Atualmente com cerca de 25 participantes, a associação funciona com autogestão. “A Prefeitura não mantém o Gerarte 100%, vivemos de doações, vendemos o que produzimos e organizamos os bazares. Os próprios usuários se revezam nas equipes de venda”, diz Patrícia. Um dos exemplos mais marcantes é de um homem que viveu anos internado no Hospital Adauto Botelho, foi abandonado pela família, passou pela residência terapêutica e hoje circula livremente pela cidade, autônomo e integrado.
Para ela, o trabalho é uma ocupação humana que promove saúde, mas que também exige atenção. “Toda ocupação — seja trabalho, lazer ou autocuidado — pode adoecer se não for bem conduzida. Por isso temos que respeitar o perfil, a aptidão e o limite de cada associado”, explica.
A proposta da geração de renda se estende a outras unidades da RAPS. Segundo Roberto Vaz, gerente de saúde mental de Goiânia, estão sendo articuladas iniciativas como a retomada da horta no CAPS Novo Mundo e a implantação de panificação no CAPS Noroeste. “A ideia é transformar a cozinha industrial já montada numa produção de quitandas, pães ou pizzas. Se conseguirmos regulamentar, a prefeitura pode inclusive comprar parte dessa produção, o que dá fôlego à autonomia dos usuários”, adianta.
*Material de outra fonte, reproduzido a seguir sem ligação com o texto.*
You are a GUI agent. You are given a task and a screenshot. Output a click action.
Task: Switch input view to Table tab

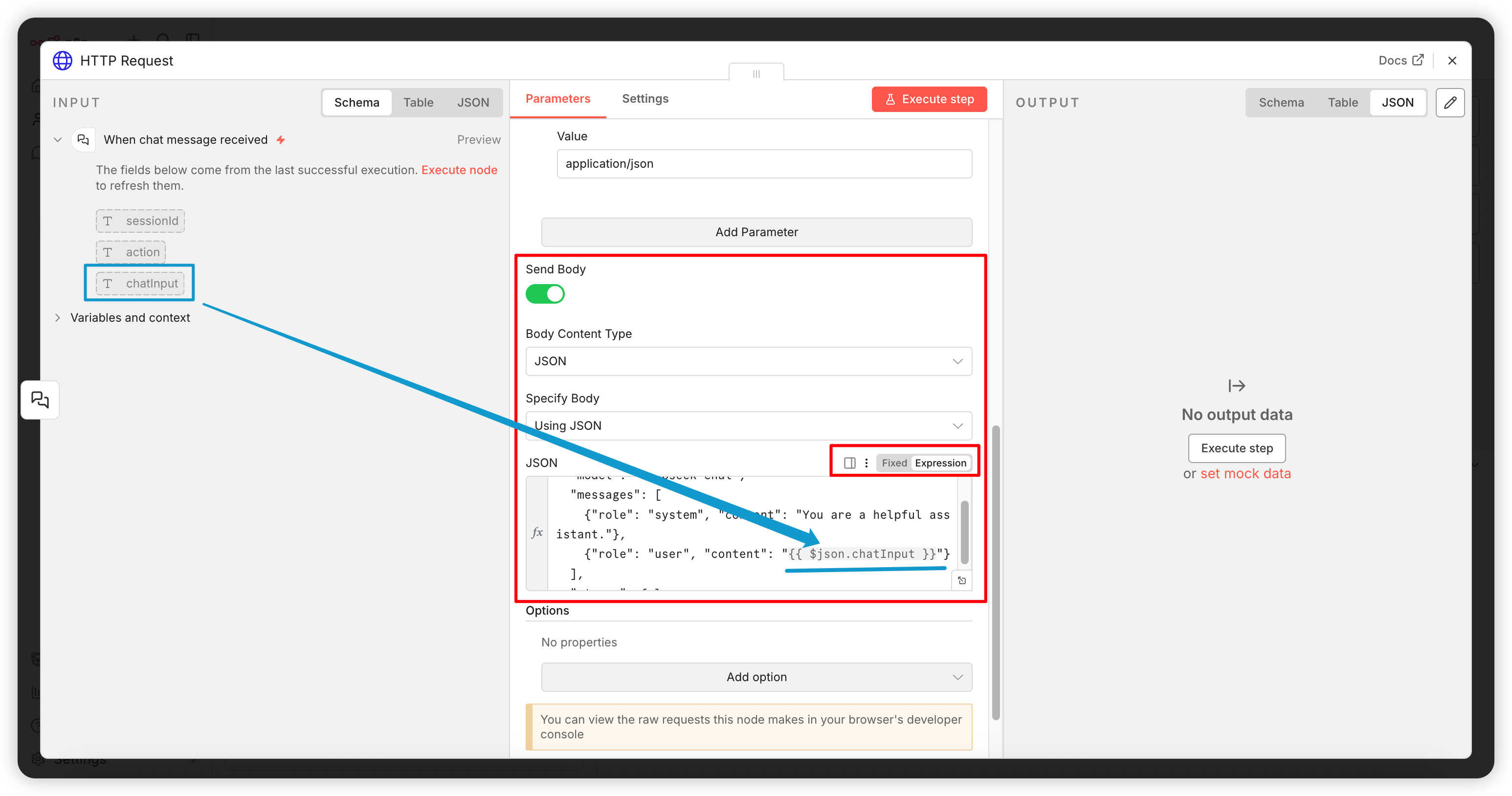(x=418, y=103)
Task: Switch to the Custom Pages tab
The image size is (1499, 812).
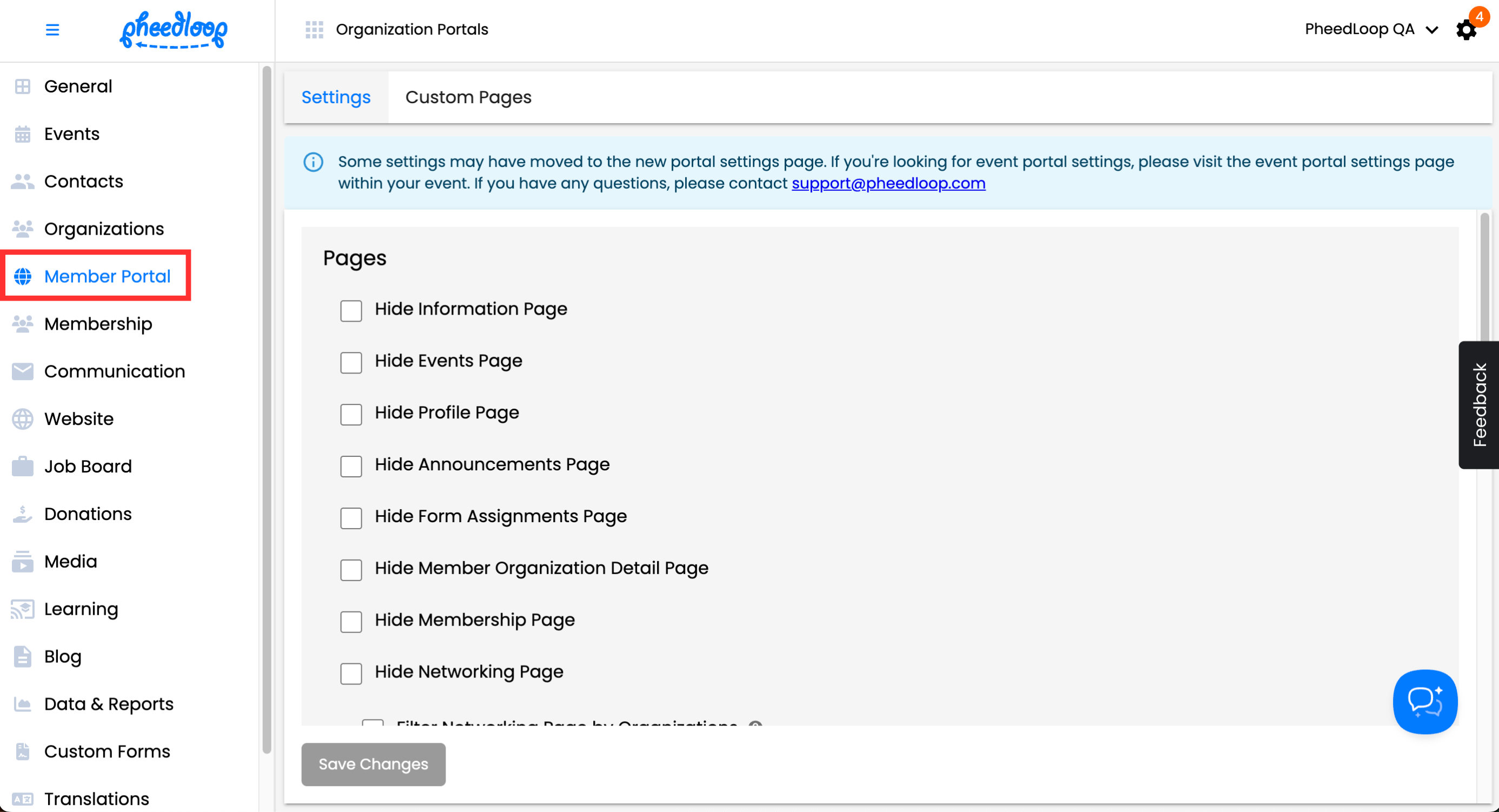Action: (x=468, y=97)
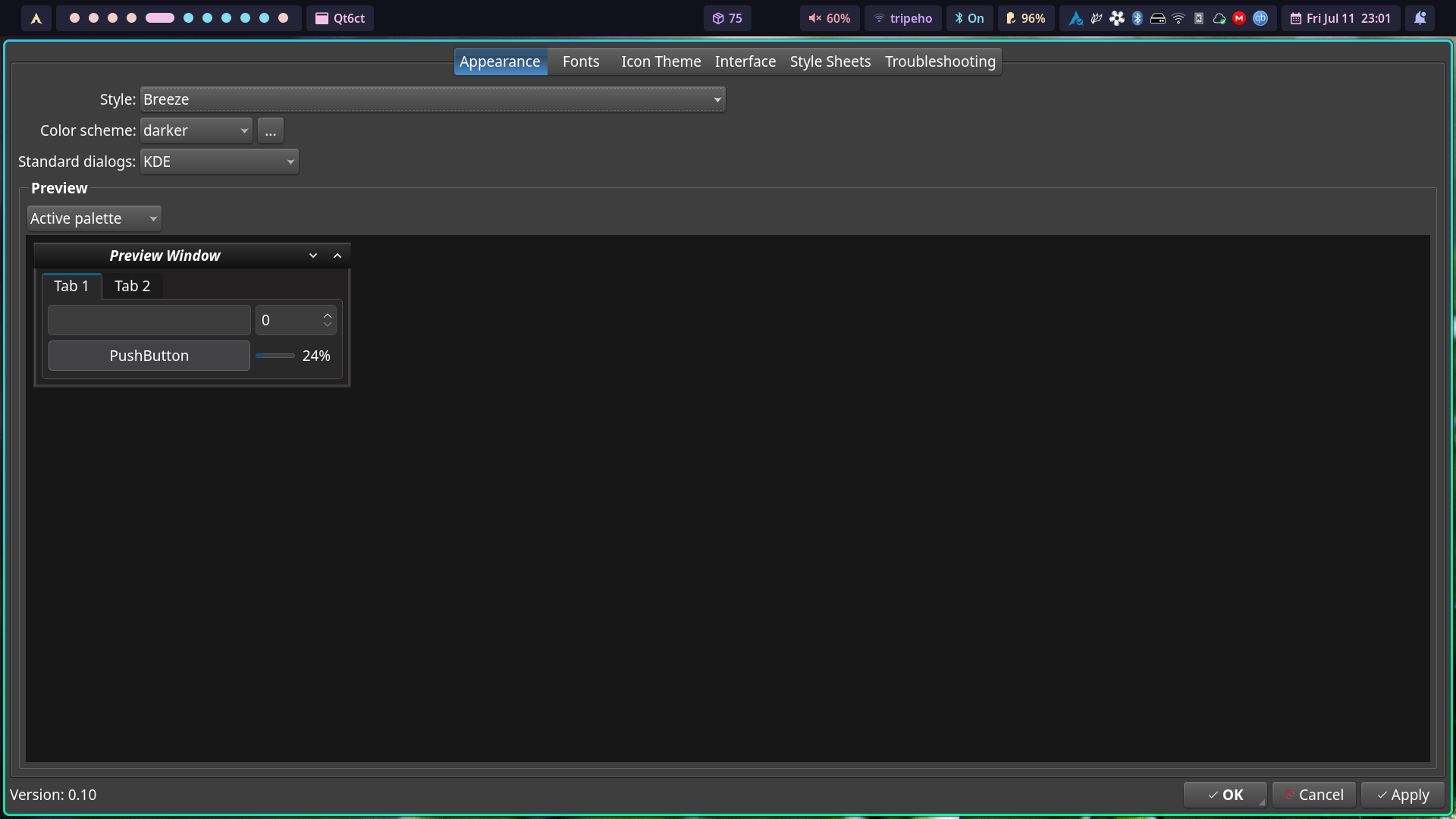
Task: Click the color scheme ellipsis button
Action: [x=271, y=130]
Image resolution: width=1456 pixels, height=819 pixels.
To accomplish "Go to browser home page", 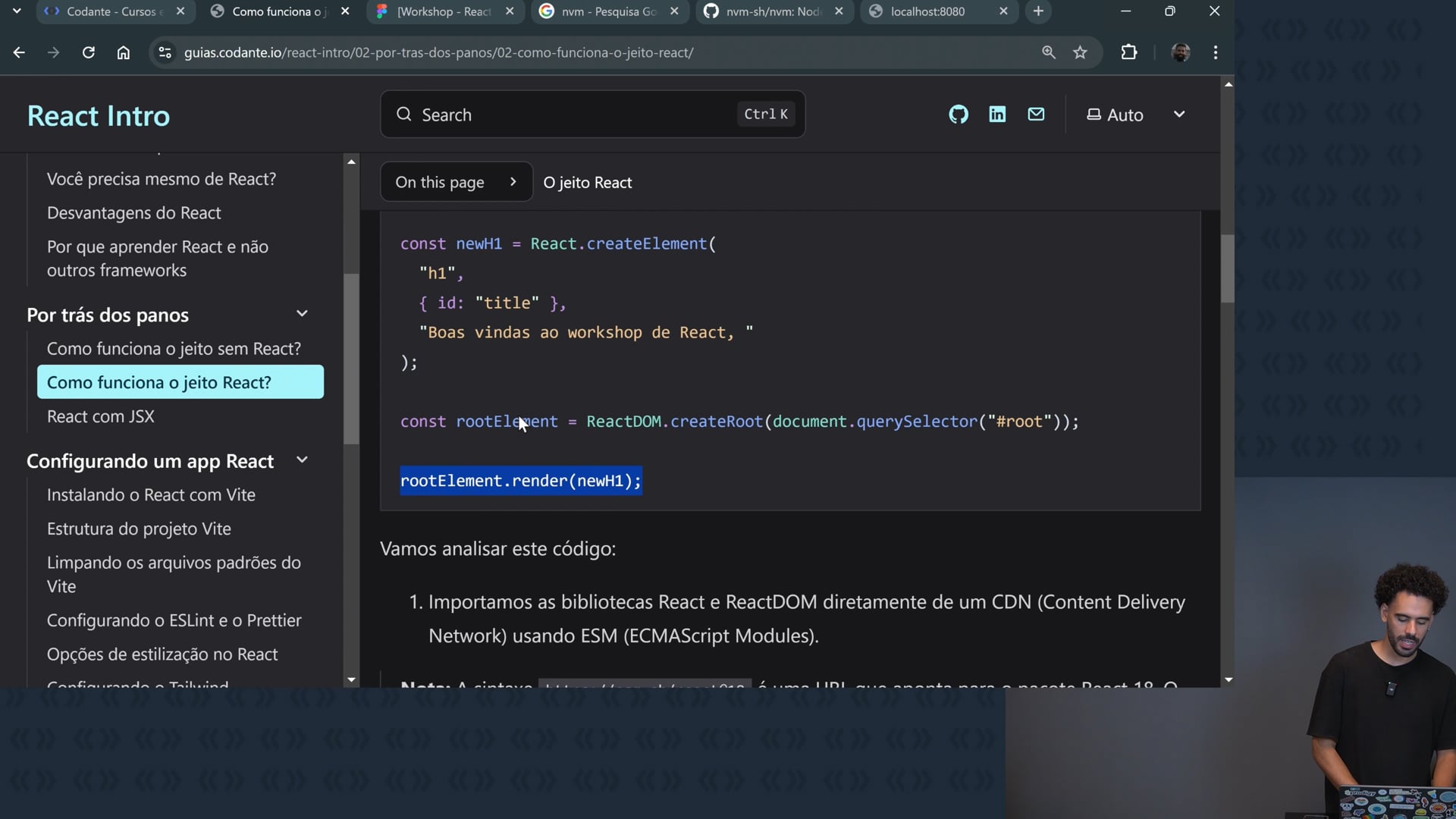I will point(124,52).
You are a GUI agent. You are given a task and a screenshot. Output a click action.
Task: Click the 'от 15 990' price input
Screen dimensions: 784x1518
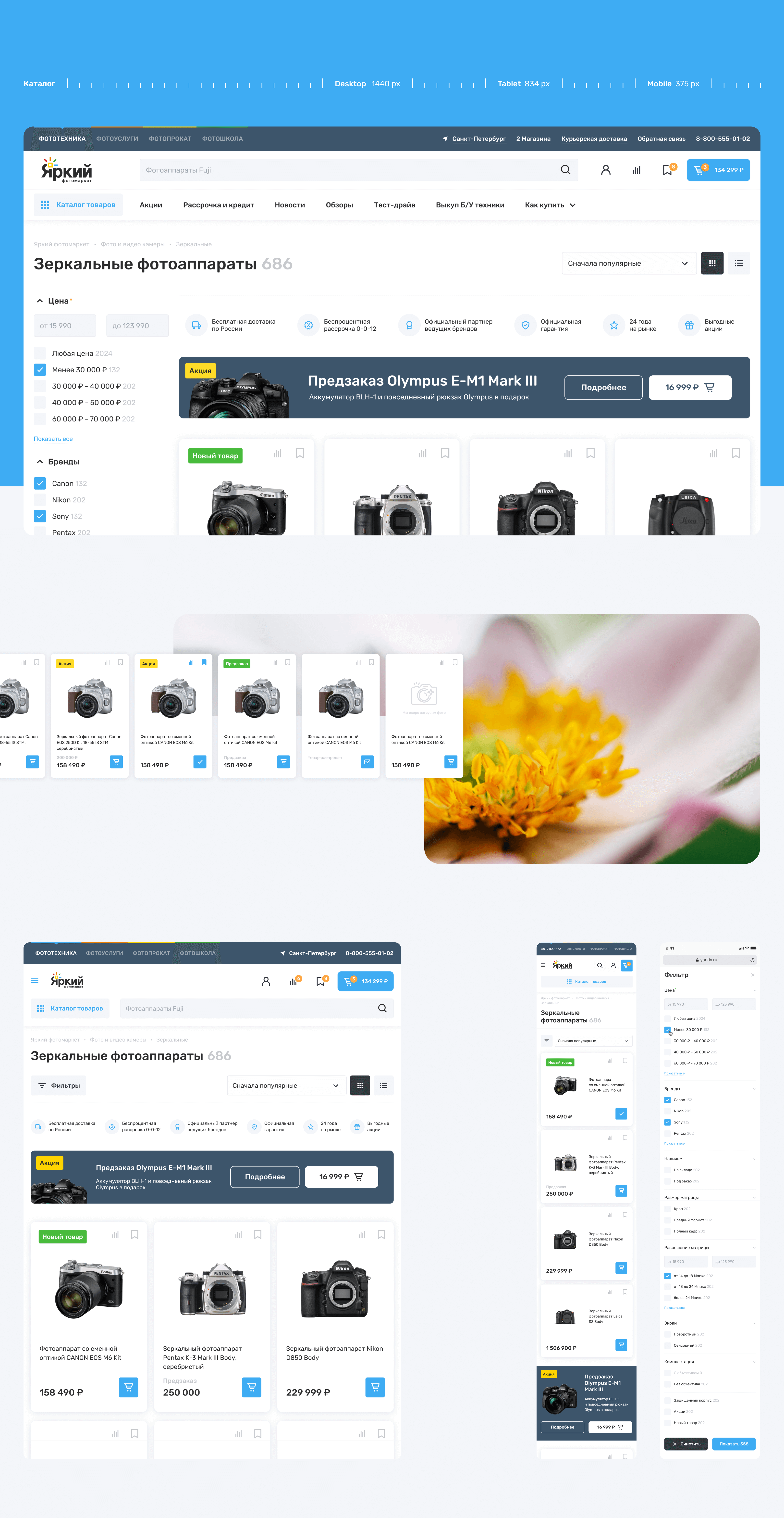coord(65,326)

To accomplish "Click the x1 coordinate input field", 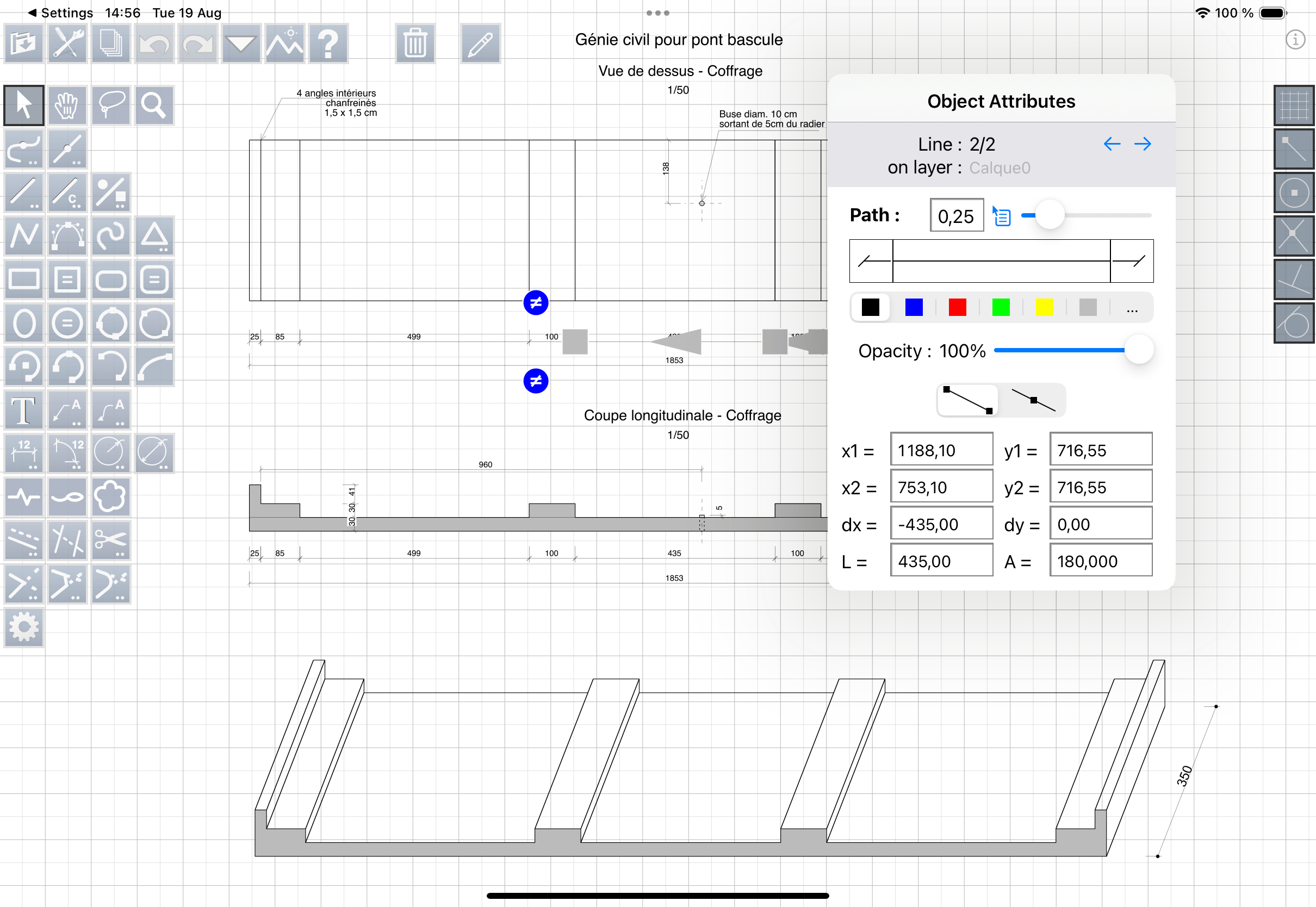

Apesar das iniciativas, o caminho não é isento de obstáculos. O Gerarte foi diretamente impactado pela extinção da Secretaria Nacional de Economia Solidária e dos repasses federais que existiam até o governo Dilma Rousseff (PT). “Houve um corte com o governo Temer e a extinção completa na gestão Bolsonaro. Isso nos atingiu muito”, relata Patrícia.
Mesmo assim, a expectativa é de reconstrução. Com o novo ciclo político em Brasília, a gestão municipal espera reativar políticas de incentivo à produção solidária, retomar parcerias e ampliar o acesso a ferramentas de autonomia. “Mais do que sobreviver, queremos crescer. Para isso, precisamos de política pública contínua, apoio institucional e reconhecimento de que reinserir é cuidar”, conclui Patrícia.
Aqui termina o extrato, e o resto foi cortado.